### DATA SUPPLIED
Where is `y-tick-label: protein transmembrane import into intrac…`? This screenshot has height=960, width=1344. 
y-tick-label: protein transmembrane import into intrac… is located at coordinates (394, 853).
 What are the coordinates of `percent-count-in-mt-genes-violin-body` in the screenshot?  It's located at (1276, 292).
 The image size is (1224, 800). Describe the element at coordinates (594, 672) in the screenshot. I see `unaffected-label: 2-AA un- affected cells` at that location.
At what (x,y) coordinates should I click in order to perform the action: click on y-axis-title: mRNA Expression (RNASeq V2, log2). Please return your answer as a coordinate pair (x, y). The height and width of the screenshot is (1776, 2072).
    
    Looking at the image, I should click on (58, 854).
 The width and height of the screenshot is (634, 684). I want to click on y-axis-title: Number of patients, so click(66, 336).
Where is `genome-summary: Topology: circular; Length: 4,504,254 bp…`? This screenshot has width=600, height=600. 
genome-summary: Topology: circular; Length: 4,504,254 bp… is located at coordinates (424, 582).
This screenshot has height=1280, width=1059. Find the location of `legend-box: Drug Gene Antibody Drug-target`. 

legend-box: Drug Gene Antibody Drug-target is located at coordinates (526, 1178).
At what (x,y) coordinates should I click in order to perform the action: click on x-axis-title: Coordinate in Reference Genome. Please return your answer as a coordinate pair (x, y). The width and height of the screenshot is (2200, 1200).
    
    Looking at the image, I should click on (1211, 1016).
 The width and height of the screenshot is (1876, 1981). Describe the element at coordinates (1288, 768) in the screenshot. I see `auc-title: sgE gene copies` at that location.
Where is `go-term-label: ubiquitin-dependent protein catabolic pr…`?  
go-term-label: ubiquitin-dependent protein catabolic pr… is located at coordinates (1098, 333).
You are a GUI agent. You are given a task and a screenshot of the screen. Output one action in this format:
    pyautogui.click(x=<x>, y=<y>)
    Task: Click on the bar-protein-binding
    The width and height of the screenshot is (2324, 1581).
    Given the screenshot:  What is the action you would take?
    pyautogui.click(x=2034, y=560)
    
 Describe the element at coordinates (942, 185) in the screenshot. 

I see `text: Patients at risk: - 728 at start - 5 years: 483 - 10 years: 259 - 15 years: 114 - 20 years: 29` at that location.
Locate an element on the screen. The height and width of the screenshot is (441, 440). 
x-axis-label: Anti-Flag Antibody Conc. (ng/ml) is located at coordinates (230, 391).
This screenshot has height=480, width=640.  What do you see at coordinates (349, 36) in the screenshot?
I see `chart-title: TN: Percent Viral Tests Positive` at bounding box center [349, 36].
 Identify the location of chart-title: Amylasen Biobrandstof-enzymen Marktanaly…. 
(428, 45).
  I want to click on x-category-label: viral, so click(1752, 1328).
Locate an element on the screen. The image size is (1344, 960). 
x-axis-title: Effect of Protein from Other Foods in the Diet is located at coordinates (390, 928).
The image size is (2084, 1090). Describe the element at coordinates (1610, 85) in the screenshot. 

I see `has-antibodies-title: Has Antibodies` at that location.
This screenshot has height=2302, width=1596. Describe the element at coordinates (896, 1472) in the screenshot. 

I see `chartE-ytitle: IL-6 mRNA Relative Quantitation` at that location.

### ASSIGNMENT
Reprint the whole listing above exactly.

### EXPECTED ANSWER
Where is `y-tick-label: protein transmembrane import into intrac…`? This screenshot has height=960, width=1344. 
y-tick-label: protein transmembrane import into intrac… is located at coordinates (394, 853).
 What are the coordinates of `percent-count-in-mt-genes-violin-body` in the screenshot?  It's located at (1276, 292).
 The image size is (1224, 800). Describe the element at coordinates (594, 672) in the screenshot. I see `unaffected-label: 2-AA un- affected cells` at that location.
At what (x,y) coordinates should I click in order to perform the action: click on y-axis-title: mRNA Expression (RNASeq V2, log2). Please return your answer as a coordinate pair (x, y). The height and width of the screenshot is (1776, 2072).
    
    Looking at the image, I should click on (58, 854).
 The width and height of the screenshot is (634, 684). I want to click on y-axis-title: Number of patients, so click(66, 336).
Where is `genome-summary: Topology: circular; Length: 4,504,254 bp…`? This screenshot has width=600, height=600. 
genome-summary: Topology: circular; Length: 4,504,254 bp… is located at coordinates (424, 582).
This screenshot has height=1280, width=1059. Find the location of `legend-box: Drug Gene Antibody Drug-target`. 

legend-box: Drug Gene Antibody Drug-target is located at coordinates (526, 1178).
At what (x,y) coordinates should I click in order to perform the action: click on x-axis-title: Coordinate in Reference Genome. Please return your answer as a coordinate pair (x, y). The width and height of the screenshot is (2200, 1200).
    
    Looking at the image, I should click on (1211, 1016).
 The width and height of the screenshot is (1876, 1981). Describe the element at coordinates (1288, 768) in the screenshot. I see `auc-title: sgE gene copies` at that location.
Where is `go-term-label: ubiquitin-dependent protein catabolic pr…`?  
go-term-label: ubiquitin-dependent protein catabolic pr… is located at coordinates (1098, 333).
You are a GUI agent. You are given a task and a screenshot of the screen. Output one action in this format:
    pyautogui.click(x=<x>, y=<y>)
    Task: Click on the bar-protein-binding
    The width and height of the screenshot is (2324, 1581).
    Given the screenshot:  What is the action you would take?
    pyautogui.click(x=2034, y=560)
    
 Describe the element at coordinates (942, 185) in the screenshot. 

I see `text: Patients at risk: - 728 at start - 5 years: 483 - 10 years: 259 - 15 years: 114 - 20 years: 29` at that location.
Locate an element on the screen. The height and width of the screenshot is (441, 440). 
x-axis-label: Anti-Flag Antibody Conc. (ng/ml) is located at coordinates (230, 391).
This screenshot has height=480, width=640.  What do you see at coordinates (349, 36) in the screenshot?
I see `chart-title: TN: Percent Viral Tests Positive` at bounding box center [349, 36].
 Identify the location of chart-title: Amylasen Biobrandstof-enzymen Marktanaly…. 
(428, 45).
  I want to click on x-category-label: viral, so click(1752, 1328).
Locate an element on the screen. The image size is (1344, 960). 
x-axis-title: Effect of Protein from Other Foods in the Diet is located at coordinates (390, 928).
The image size is (2084, 1090). Describe the element at coordinates (1610, 85) in the screenshot. 

I see `has-antibodies-title: Has Antibodies` at that location.
This screenshot has height=2302, width=1596. Describe the element at coordinates (896, 1472) in the screenshot. 

I see `chartE-ytitle: IL-6 mRNA Relative Quantitation` at that location.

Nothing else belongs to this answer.